How to complete this task ▸ Of the lines listed below, return exactly those that run from the line containing "Open the Markets menu item" through the line containing "Click the orange color", both included.

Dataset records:
----------------
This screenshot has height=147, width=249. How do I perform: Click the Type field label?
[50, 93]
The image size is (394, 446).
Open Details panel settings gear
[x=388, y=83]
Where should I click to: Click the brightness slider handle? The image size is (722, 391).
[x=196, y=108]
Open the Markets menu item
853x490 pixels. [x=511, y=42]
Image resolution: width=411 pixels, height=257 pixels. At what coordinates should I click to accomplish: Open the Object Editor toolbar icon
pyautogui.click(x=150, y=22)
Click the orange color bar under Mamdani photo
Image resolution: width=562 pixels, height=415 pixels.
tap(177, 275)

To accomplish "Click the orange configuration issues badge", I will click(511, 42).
----------------
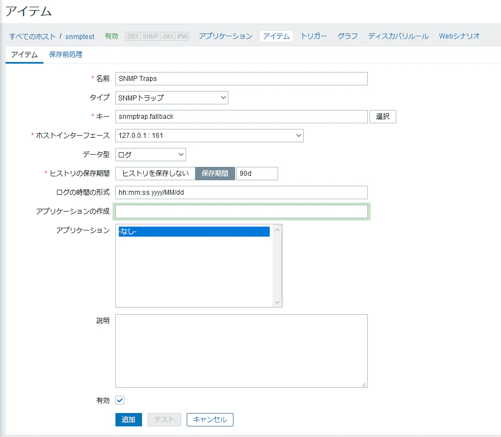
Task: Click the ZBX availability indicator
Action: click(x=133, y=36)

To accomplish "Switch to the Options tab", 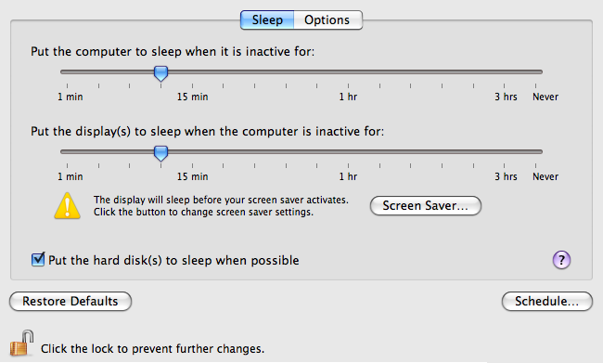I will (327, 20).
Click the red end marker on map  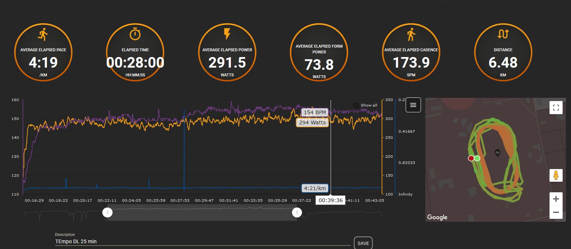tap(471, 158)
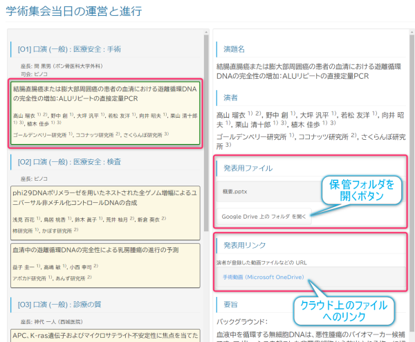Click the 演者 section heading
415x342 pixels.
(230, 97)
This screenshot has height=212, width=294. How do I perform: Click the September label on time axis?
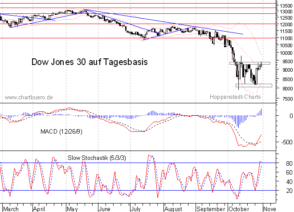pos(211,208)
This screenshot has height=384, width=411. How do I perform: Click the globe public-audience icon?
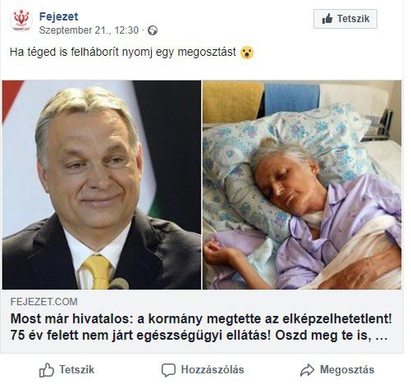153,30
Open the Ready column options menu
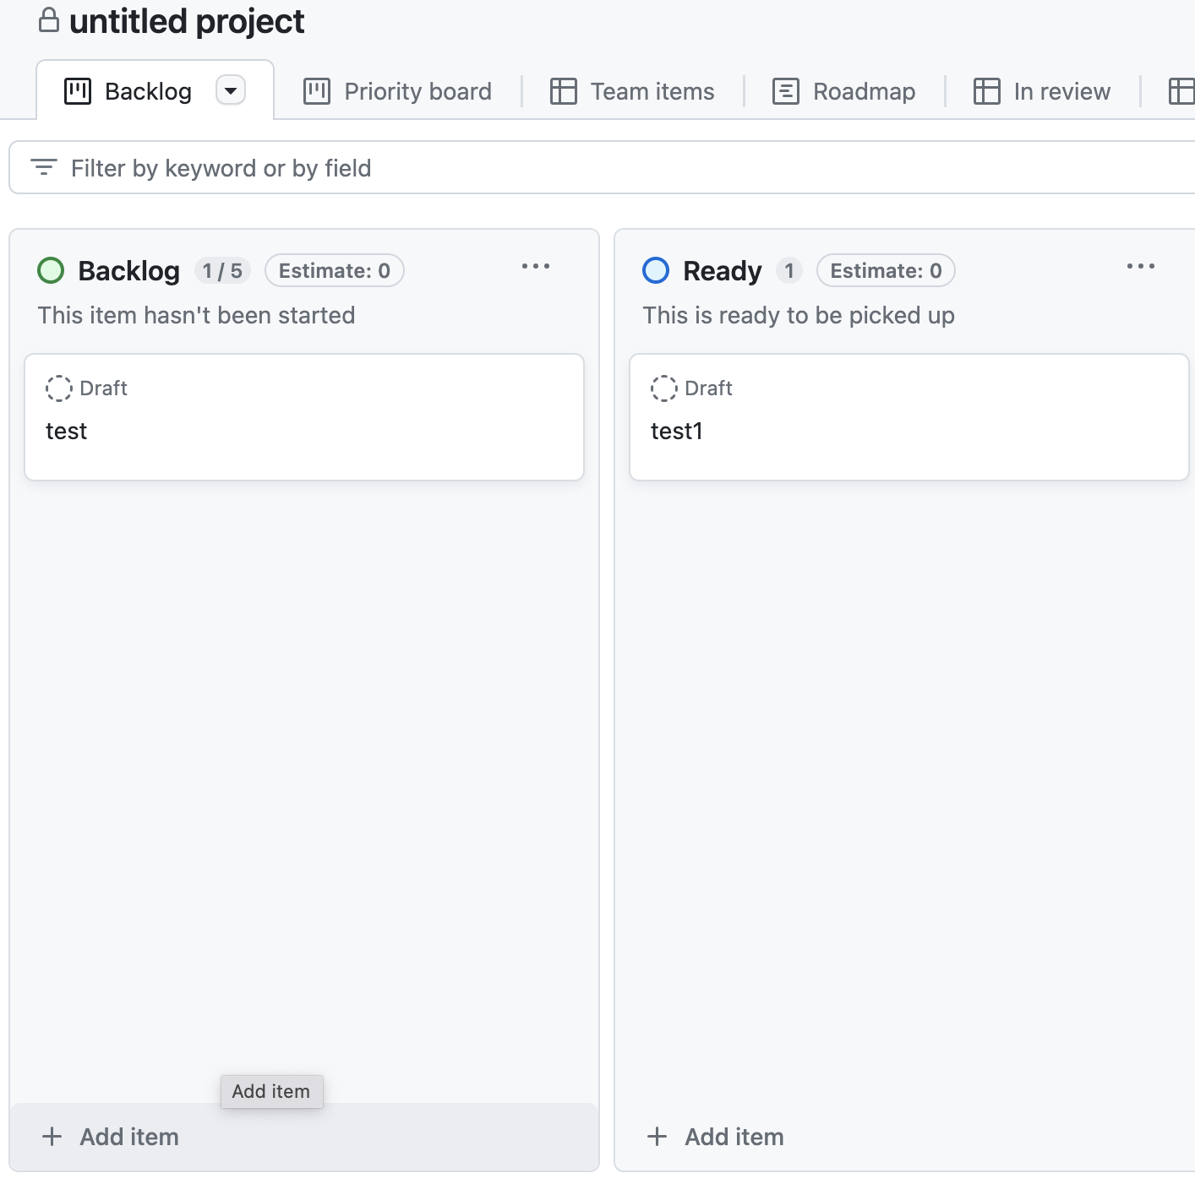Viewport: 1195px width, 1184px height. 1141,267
----------------
Exercise response ▸
Open the Markets menu item
853x490 pixels. [x=511, y=42]
Image resolution: width=411 pixels, height=257 pixels. At what coordinates should I click to accomplish: Open the Object Editor toolbar icon
pyautogui.click(x=150, y=22)
Click the orange color bar under Mamdani photo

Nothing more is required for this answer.